— WORK REQUIRED —
Determine the number of lines in the data below that hold "September"; give nothing but that number.

— GIVEN DATA —
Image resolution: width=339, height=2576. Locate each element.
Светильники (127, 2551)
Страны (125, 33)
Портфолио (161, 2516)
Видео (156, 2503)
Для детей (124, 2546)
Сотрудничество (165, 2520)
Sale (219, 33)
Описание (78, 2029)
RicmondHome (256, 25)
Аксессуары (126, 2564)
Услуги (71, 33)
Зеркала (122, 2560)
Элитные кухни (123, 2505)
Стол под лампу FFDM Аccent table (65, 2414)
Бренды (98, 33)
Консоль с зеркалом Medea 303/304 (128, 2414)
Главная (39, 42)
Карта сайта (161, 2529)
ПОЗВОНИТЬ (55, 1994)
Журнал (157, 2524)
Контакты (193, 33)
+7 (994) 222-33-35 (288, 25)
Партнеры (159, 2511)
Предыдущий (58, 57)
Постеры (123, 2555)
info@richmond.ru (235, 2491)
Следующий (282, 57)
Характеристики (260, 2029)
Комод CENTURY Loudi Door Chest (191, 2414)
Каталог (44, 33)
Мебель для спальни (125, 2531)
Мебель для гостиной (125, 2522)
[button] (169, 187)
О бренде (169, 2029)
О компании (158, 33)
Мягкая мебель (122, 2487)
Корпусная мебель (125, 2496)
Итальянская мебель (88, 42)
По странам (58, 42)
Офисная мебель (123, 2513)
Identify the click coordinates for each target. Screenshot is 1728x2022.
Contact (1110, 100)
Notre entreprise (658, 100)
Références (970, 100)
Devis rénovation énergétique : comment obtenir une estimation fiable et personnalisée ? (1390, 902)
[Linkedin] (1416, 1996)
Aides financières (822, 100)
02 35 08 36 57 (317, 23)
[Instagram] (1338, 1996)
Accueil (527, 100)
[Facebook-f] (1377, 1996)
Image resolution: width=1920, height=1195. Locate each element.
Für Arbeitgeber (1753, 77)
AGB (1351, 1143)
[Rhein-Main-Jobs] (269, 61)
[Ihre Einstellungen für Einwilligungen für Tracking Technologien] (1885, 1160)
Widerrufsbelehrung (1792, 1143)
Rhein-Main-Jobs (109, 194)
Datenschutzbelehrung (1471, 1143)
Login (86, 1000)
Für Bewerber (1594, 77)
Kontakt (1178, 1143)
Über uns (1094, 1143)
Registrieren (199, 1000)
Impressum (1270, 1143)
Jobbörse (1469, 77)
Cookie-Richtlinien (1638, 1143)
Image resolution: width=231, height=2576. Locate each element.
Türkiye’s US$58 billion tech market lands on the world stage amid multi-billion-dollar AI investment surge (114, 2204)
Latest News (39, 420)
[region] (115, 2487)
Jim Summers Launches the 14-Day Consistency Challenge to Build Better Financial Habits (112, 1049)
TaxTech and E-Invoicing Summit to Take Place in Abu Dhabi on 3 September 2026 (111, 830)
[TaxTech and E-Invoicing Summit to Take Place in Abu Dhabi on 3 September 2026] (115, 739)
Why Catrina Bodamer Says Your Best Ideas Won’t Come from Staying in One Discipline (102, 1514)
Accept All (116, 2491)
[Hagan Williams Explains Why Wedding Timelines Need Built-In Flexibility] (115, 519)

— ANSWER FOR THE TASK —
2